Count the lines in the items below that contain the word "large". Case counts. Reply with the number alone.

Data provided -

————————

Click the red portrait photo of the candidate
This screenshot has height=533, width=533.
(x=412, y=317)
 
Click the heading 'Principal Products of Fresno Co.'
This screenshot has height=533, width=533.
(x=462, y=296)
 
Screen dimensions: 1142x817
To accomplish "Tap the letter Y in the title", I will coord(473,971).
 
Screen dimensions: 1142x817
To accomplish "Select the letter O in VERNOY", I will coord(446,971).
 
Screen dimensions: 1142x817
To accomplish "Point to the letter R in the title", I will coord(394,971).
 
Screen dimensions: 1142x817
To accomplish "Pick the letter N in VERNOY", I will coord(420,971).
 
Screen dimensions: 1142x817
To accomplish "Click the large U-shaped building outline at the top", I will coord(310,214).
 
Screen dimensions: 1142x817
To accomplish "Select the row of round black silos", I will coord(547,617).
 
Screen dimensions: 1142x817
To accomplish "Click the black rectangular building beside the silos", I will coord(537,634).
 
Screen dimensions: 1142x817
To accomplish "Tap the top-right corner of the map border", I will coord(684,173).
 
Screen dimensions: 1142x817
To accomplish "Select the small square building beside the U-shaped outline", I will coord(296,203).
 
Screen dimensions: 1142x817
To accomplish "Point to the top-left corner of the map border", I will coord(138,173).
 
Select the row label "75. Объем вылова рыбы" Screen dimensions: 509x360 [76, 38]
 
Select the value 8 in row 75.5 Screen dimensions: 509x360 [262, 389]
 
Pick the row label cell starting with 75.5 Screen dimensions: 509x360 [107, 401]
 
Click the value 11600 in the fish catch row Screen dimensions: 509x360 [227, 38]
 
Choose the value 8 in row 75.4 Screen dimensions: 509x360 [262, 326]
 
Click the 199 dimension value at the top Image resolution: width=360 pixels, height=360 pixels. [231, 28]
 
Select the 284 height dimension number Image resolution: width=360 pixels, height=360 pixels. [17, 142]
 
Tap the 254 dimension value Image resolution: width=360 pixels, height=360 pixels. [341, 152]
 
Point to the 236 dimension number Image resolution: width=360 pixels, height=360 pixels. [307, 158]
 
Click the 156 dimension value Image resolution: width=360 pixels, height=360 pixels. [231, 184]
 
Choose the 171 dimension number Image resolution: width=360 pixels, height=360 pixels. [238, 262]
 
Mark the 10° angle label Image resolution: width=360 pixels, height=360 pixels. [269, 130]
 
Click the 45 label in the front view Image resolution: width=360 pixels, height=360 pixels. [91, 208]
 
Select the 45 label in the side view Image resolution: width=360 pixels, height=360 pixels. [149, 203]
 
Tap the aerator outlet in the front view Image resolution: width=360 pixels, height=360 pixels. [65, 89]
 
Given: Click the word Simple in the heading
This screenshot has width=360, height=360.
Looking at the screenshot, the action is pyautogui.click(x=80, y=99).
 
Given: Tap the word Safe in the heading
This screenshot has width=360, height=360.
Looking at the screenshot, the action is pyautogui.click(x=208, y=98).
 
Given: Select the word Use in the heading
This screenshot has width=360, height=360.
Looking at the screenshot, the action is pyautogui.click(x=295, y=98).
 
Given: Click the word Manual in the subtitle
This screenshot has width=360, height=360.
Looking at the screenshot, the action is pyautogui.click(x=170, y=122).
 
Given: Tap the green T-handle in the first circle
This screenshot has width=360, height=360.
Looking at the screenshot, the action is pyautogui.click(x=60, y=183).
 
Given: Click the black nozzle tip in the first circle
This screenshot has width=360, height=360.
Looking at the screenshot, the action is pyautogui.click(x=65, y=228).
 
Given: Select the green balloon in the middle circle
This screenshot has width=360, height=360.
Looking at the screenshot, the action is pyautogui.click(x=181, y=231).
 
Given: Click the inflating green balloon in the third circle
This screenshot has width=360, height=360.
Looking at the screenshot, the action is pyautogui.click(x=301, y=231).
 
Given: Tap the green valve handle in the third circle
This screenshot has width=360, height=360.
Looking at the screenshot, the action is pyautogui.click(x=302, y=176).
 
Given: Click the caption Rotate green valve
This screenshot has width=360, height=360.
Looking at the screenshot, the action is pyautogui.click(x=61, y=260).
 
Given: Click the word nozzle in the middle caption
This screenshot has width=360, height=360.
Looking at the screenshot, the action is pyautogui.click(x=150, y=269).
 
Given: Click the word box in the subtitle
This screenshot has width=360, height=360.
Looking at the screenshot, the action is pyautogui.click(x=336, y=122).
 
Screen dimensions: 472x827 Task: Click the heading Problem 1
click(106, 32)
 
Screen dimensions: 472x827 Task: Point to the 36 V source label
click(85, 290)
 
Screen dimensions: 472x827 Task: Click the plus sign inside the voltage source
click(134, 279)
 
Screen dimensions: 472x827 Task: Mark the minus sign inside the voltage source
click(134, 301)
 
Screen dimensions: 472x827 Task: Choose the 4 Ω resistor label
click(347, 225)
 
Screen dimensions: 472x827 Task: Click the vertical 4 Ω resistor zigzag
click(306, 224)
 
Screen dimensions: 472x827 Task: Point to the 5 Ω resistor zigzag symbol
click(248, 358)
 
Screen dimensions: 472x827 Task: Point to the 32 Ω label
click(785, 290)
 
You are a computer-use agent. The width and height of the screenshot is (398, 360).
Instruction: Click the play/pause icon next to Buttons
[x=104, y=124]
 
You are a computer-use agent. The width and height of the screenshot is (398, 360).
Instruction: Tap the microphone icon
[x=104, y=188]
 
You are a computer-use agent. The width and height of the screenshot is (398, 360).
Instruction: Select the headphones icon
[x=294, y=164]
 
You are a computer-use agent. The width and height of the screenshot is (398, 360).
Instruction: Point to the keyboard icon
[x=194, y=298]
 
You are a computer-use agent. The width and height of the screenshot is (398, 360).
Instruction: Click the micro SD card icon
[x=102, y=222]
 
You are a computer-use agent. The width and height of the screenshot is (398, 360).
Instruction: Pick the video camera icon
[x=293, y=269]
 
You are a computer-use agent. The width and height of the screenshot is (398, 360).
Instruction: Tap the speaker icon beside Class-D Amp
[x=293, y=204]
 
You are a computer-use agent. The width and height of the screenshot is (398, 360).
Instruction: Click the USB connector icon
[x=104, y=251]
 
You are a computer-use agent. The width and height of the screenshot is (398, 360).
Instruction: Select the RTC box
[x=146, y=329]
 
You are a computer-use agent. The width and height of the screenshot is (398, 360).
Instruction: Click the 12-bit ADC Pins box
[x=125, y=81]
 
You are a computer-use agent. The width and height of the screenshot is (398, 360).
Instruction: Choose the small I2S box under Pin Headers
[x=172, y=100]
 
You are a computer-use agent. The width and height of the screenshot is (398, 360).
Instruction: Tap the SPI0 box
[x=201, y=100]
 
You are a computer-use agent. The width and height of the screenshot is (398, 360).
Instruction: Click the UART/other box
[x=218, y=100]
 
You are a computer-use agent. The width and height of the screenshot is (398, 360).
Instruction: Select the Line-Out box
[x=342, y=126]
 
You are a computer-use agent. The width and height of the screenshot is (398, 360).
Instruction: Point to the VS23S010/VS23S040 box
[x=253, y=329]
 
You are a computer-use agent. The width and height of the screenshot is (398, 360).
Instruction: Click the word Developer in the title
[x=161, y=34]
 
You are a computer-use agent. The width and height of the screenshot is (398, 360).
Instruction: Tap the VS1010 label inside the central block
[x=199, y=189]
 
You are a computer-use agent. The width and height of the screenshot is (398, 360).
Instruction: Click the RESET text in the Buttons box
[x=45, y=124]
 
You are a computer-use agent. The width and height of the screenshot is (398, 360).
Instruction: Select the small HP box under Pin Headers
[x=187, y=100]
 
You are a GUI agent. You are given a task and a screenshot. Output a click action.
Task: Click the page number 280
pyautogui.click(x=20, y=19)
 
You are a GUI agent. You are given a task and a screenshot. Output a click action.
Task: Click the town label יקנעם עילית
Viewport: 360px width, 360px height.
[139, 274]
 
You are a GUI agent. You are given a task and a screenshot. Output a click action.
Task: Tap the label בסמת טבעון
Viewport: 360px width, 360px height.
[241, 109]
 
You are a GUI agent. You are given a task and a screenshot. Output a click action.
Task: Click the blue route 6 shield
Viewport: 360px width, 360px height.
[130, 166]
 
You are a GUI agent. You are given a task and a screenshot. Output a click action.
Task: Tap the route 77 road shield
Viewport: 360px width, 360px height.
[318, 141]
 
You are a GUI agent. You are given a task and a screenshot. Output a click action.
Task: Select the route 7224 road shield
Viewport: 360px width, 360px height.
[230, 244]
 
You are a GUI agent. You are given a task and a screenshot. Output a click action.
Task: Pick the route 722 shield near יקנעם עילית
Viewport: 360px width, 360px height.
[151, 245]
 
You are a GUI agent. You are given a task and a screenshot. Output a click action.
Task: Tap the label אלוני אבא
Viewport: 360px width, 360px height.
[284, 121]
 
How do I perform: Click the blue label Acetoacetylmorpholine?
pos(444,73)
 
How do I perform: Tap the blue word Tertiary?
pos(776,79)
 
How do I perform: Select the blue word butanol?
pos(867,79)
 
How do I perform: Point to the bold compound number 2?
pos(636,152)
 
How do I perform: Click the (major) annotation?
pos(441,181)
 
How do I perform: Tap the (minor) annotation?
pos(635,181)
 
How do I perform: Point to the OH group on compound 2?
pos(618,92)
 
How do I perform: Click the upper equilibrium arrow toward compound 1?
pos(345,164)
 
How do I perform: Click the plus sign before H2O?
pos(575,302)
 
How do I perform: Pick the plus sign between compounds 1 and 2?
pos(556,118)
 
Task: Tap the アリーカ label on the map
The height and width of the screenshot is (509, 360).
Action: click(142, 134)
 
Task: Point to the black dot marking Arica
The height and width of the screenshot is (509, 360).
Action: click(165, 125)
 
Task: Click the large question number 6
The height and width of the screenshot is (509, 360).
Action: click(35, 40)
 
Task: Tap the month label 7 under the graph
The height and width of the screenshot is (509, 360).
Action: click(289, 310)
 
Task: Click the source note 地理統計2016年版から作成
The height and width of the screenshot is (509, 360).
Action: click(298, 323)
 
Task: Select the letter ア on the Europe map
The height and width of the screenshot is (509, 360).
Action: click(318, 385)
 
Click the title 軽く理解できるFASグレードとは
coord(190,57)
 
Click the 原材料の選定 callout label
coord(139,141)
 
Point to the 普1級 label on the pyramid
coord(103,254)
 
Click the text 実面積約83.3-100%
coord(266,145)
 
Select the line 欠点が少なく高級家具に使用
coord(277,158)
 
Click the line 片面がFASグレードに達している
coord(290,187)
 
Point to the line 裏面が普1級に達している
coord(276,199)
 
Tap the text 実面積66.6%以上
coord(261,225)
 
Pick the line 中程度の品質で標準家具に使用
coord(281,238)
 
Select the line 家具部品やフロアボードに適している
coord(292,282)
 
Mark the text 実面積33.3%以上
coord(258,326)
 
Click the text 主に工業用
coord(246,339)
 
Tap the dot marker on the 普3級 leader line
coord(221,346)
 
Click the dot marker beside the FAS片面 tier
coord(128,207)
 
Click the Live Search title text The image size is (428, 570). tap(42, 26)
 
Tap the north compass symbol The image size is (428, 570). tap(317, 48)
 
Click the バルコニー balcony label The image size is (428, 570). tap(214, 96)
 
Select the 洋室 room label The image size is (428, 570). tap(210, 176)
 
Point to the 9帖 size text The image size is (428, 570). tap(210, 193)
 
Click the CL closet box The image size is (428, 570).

————————

Response to the exercise - 2